The dog fighting business is a bloody, gruesome spectacle in which one animal tears the other apart. When dogs lose fights, owners who are angry about losing money on them often throw their animals into garbage dumps or put them into vacant apartments to die slow, agonizing deaths from infection, starvation, or dehydration. I have recovered many such dogs, still alive, in varying states of mutilation.
I have seen a Rottweiler mixed breed with the skin of her face torn off; a pit bull puppy whose stomach was ripped open; a shepherd mixed breed whose penis was shreds. I have also seen corpses of dogs who were burned alive for losing fights.
Children see these things, too, and the danger is that they will emulate the violence around them. I have stopped children trying to make dogs fight, and I know of a group that swung a puppy around by a rope, snapping its neck.
One fifth grader, describing to me in graphic detail a pit bull fight to which his uncle took him, told me that when the losing dog urinated and defecated upon itself before it died, he was the only one in the crowd who did not explode with laughter.
To grow up sane and self-respecting, children need to learn to treat other creatures — animals and humans — with decency, compassion, and humanity. This should be taught in school programs; but to be effective, the lessons have to be manifest on the streets.

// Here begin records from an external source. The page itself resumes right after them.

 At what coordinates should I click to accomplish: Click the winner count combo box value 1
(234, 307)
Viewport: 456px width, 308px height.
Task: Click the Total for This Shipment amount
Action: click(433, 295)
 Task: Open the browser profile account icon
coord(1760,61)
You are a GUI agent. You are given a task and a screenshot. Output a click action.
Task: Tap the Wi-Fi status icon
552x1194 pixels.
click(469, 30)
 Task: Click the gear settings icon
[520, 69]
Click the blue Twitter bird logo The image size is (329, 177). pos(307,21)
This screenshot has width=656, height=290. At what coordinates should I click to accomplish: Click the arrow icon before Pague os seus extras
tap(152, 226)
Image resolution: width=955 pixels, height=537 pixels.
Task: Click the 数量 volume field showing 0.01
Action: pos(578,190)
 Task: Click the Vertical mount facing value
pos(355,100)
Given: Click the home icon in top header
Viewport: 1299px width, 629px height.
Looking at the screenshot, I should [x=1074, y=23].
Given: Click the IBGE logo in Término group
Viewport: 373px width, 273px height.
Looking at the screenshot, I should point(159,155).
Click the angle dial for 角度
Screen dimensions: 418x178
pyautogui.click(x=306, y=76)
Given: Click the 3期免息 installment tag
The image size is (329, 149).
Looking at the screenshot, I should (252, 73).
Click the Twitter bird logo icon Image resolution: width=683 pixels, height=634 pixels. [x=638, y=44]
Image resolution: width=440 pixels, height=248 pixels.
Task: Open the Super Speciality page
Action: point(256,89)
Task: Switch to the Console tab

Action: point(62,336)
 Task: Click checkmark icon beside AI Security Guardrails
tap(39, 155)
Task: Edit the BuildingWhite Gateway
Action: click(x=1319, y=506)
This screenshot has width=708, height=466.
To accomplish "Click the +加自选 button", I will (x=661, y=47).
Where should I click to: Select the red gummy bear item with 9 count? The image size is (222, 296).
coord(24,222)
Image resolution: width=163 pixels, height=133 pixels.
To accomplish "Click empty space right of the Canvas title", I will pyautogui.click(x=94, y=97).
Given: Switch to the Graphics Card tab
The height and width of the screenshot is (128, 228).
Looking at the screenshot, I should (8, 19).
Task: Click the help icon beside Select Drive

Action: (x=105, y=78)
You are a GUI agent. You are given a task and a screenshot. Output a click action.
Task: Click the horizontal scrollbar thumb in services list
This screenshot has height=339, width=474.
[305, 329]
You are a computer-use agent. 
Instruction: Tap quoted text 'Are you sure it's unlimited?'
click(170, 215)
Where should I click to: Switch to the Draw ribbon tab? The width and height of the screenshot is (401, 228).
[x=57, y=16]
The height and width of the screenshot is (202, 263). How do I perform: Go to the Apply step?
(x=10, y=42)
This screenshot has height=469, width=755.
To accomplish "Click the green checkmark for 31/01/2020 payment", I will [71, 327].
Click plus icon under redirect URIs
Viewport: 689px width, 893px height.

Because humane society investigators do not have full law enforcement powers, it is unrealistic to expect that they can stop this cruelty unaided. Joint efforts must be made with police officers specifically trained and assigned to stop animal abuse.
Some ask, with all the problems we face, what matters the fate of dogs?
But to me, the question is, what kind of society do we become - if our children lose their humanity?